Complex and unusual variation of renal vessels – embryological basis and clinical significance
Chandrika G. Teli* and Usha Kothandaraman
Department of Anatomy, Meenakshi Medical College Hospital & Research Institute, Enathur, Kancheepuram, Tamil Nadu, India
- *Corresponding Author:
- Dr. Chandrika G. Teli
Department of Anatomy, Meenakshi Medical College Hospital & Research Institute, Enathur, Kancheepuram, Tamil Nadu, India
Tel: +91 812 1987031
E-mail: chandrikatelikate@gmail.com
Date of Received: July 2nd, 2011
Date of Accepted: July 30th, 2012
Published Online: November 12th, 2012
© Int J Anat Var (IJAV). 2012; 5: 87–89.
[ft_below_content] =>Keywords
renal artery,renal vein,ureter,hydroureter,uroradiological procedures
Introduction
Classically, a single renal artery supplies and single renal vein drains each kidney. Variations regarding the origin and number have been reported by many researchers [1–3]. Modern surgical and radiological techniques dictate a reappraisal and definition of the renal vascular anatomy. In this regard, the role of the primary tributaries of the renal vein and their relationship to the branches of the renal artery is important. The invasive interventions such as renal transplantation, interventional radiologic procedures and urologic operations require awareness of the possible variations of the renal arteries is necessary for adequate surgical management [4,5].
Case Report
In a 10%formalin fixed female cadaver approximately of 60 years, during the routine dissection, variations were found bilaterally. The presence of unexpected blood vessels to and from the kidney was observed.
Right renal artery had anterior and posterior divisions. Anterior division gave off five branches including one superior polar branch. Posterior division showed four branches near hilum (Figures 1, 2).
Figure 1: Right renal artery (RRA) anterior division (A) shows five branches, posterior division (P) shows four branches. Left renal artery (LRA) anterior division (A) shows 5 branches. Left renal vein tributaries 1 and 2 (LRV-1 and LRV-2). LRV-2 receives two tributaries which form loop around ureter. Right renal vein (RRV) receives a superior polar (SP) and 4 other tributaries.
Left renal artery had anterior and posterior divisions. Anterior division showed five branches and posterior branched into four. Anterior and posterior divisions of arteries were forming loop around ureter (Figures 1, 3).

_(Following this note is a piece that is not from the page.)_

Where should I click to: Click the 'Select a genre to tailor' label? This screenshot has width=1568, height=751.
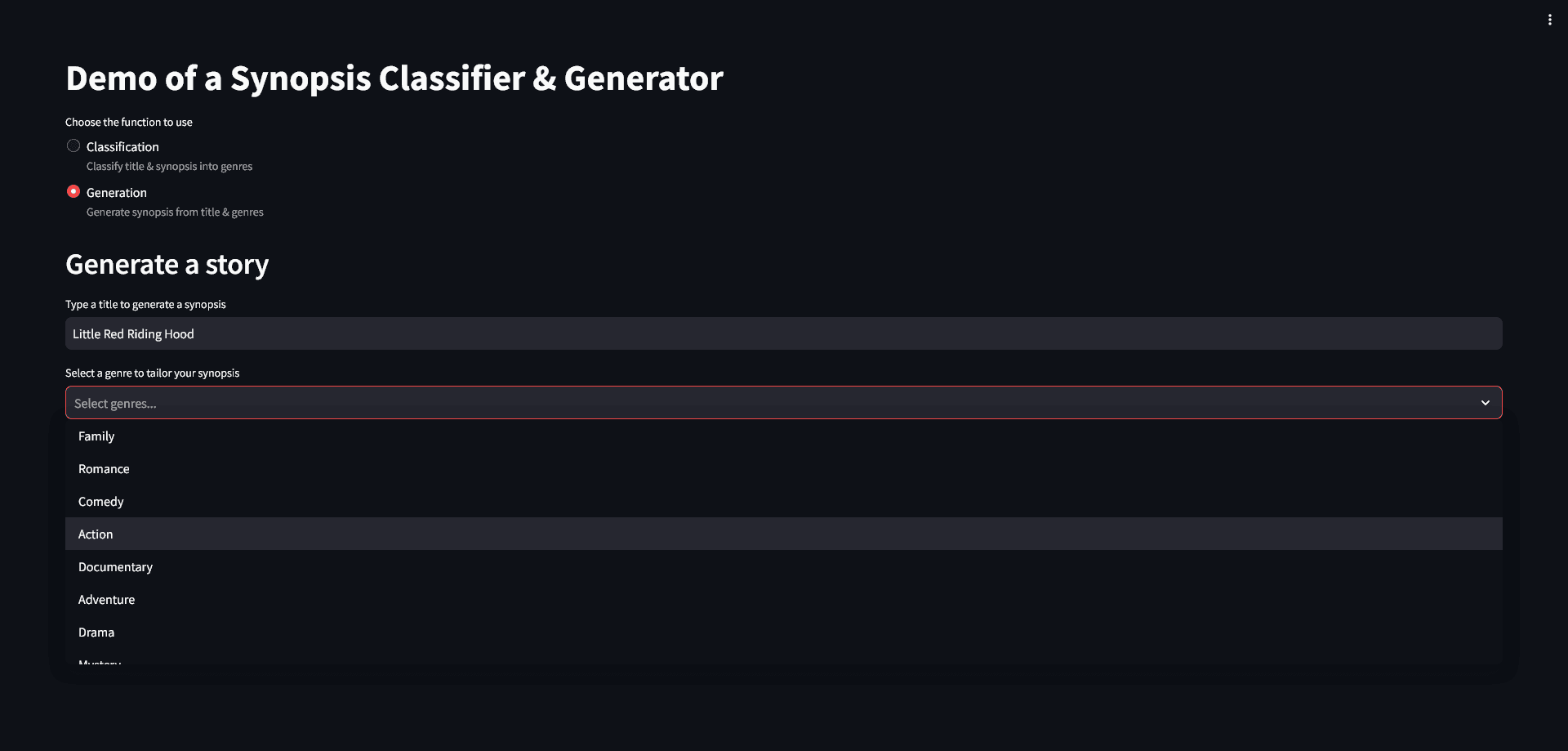coord(152,373)
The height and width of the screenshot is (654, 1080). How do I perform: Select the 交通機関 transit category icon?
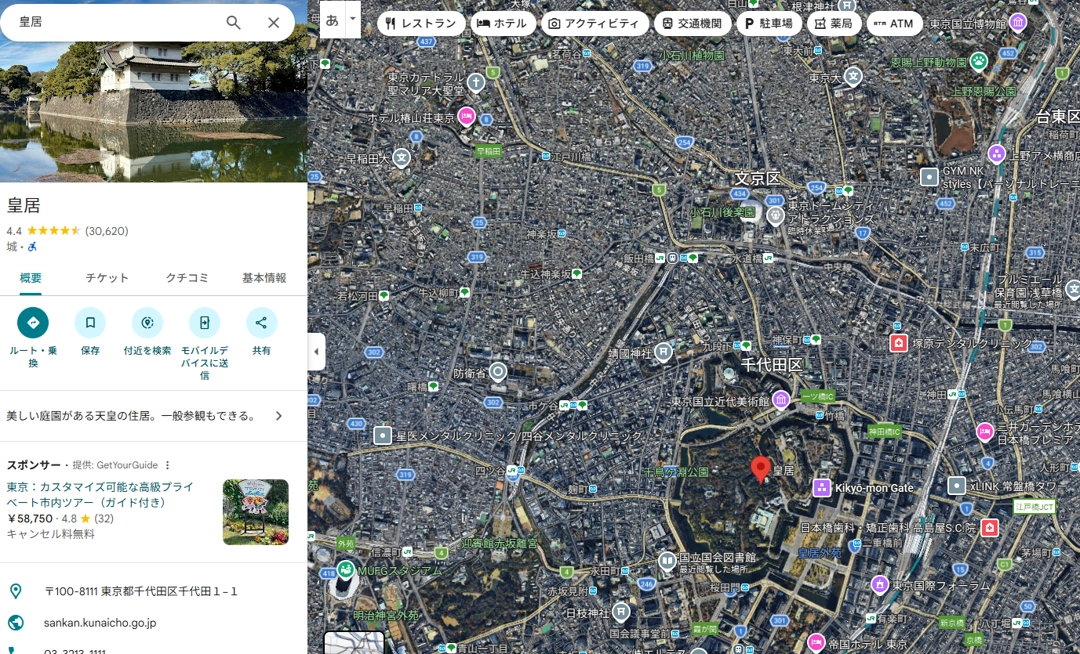tap(691, 22)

Left renal vein received two tributaries. Left renal vein-1 (LRV1) further received four tributaries and left renal vein-2 (LRV2) received two tributaries from anterior and posterior of ureter, so LRV2 forming loop around ureter (Figures 3, 4).
Right renal vein showed total five tributaries including one from superior pole (Figure 4). Bilaterally ureters were thick and dilated throughout the length (Figures 1, 4). Urinary bladder also showed increased wall thickness.
Discussion
Renal Artery
The anatomical knowledge of arterial segments is important while performing nephrectomies [6]. Variation in renal arteries is not uncommon. Shoja et al. studied the perihilar branching pattern of renal artery. They observed fork pattern in 92.6% of kidneys, duplicate in 80.2%, triplicate in 12.4% and ladder pattern in 7.4% kidneys [7]. Prehilar multiple branching of renal arteries were reported by Rao et al. [2]. Other study observed prehilar multiple branching of renal arteries in 11 (11.66%) cases. These branches were directed towards apical, middle, inferior and posterior vascular segments of kidney [8]. As multiple branches of renal artery correspond to segmental branches, the risk of hemorrhage during renal transplantation, segmental ischemia and postoperative hypertension due to loss of parenchyma increases [5]. The surgical accessibility to clamping of segmental arteries from anterior and posterior approaches was determined by Weld et al. [9]. The vascular anatomy of kidney assessed in their study consisted of zero, one or two pre-segmental arteries in 49.3%, 31.5% and 19.2% of kidneys, respectively. The renal arterial supply was analyzed in 266 kidneys dissected from 133 fixed adult subjects. The anatomical findings included: 1 hilar artery in 53.3% of the cases, 1 hilar artery with 1 superior pole extra-hilar branch in 14.3%, 2 hilar arteries in 7.9%, 3 hilar arteries in 1.9%, superior polar artery in 6.8%, inferior polar artery in 5.3% and other variations in 8.5% [10].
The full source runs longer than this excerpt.